> [Data extracts]
┄┄┄┄┄┄

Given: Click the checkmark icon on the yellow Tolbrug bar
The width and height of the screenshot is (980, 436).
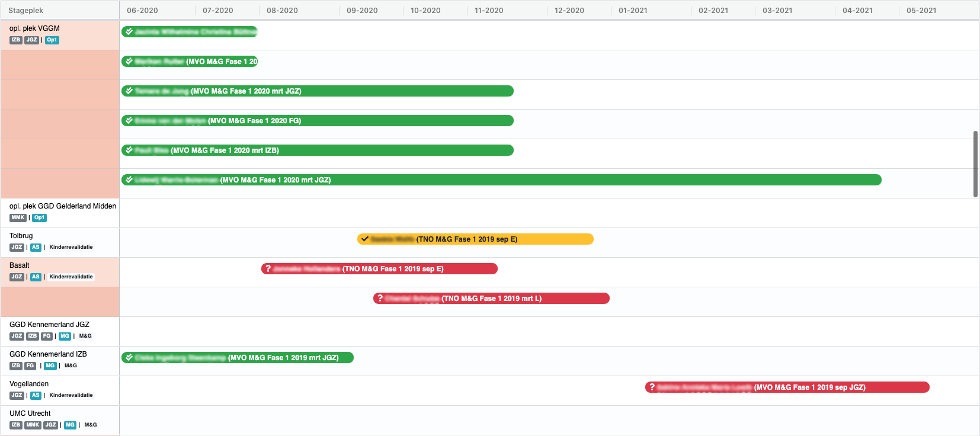Looking at the screenshot, I should pyautogui.click(x=365, y=239).
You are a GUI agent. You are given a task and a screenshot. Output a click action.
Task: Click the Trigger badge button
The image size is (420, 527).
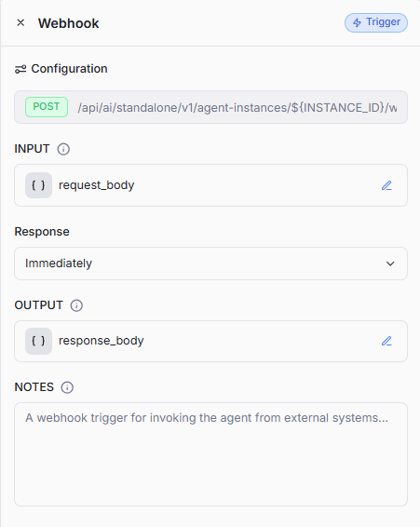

┄┄┄┄┄┄

> [Exercise]
Print, exactly as written, the lines from the one containing "The width and" to the end of the material, both ends included, and nothing else; no pictures.

> [Response]
The width and height of the screenshot is (980, 436).
Looking at the screenshot, I should pyautogui.click(x=365, y=239).
You are a GUI agent. You are given a task and a screenshot. Output a click action.
Task: Click the Trigger badge button
The image size is (420, 527).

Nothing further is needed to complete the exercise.